Exercise objective
Please transcribe the data that follows exactly as given, leaving out every picture.
※ ※ ※
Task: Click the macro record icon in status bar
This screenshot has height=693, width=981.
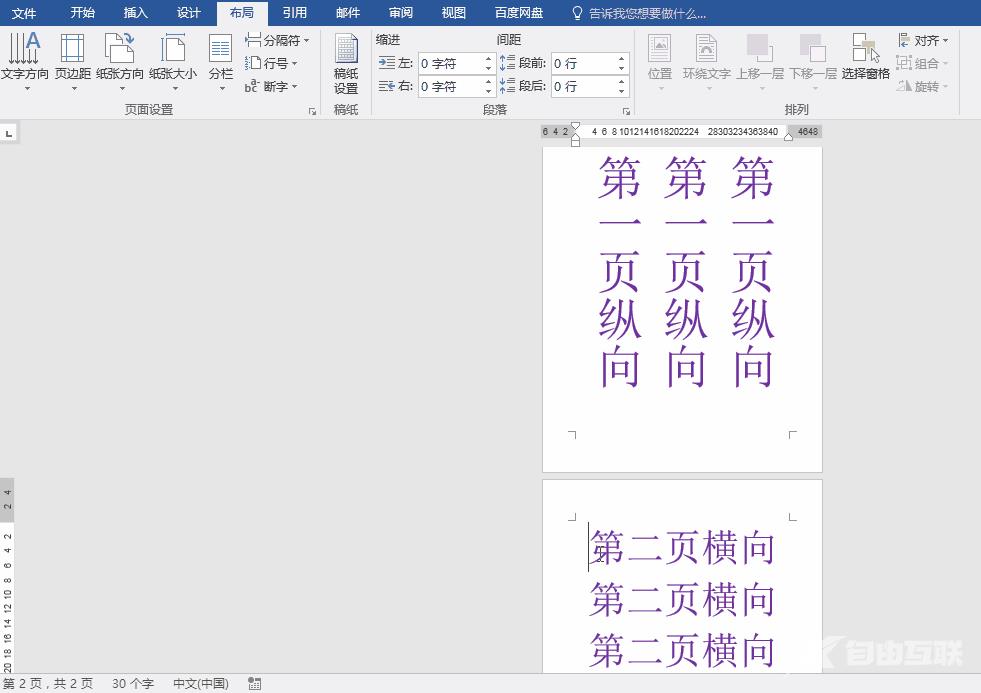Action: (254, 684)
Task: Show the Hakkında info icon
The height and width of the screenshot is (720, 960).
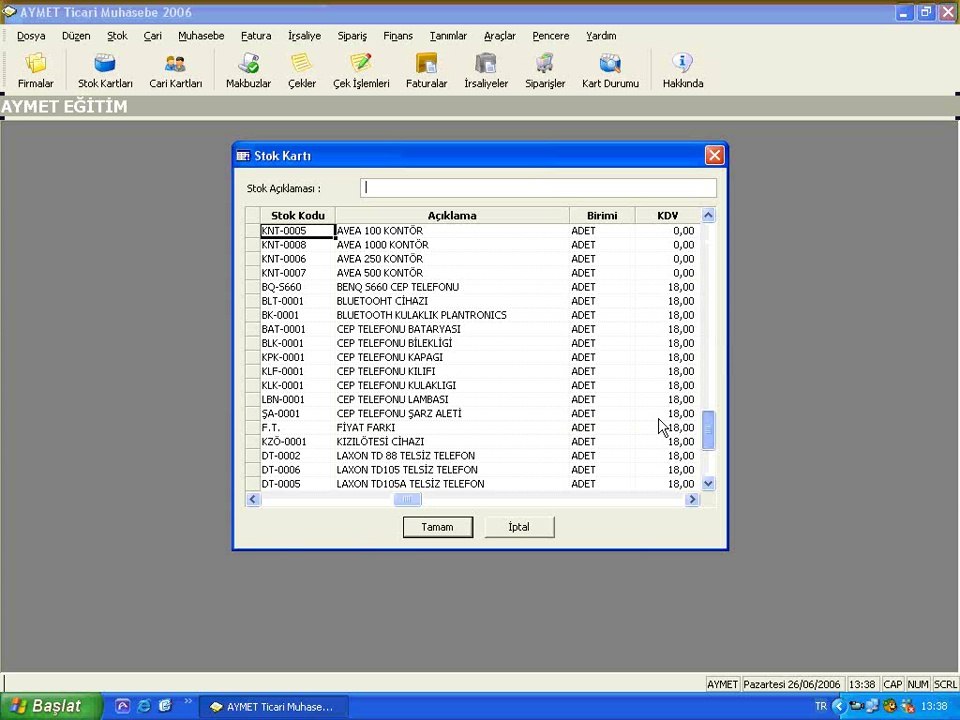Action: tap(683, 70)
※ ※ ※
Solution to this problem
Task: Click the macro record icon in status bar
This screenshot has height=693, width=981.
Action: (254, 684)
Task: Show the Hakkında info icon
The height and width of the screenshot is (720, 960).
Action: tap(683, 70)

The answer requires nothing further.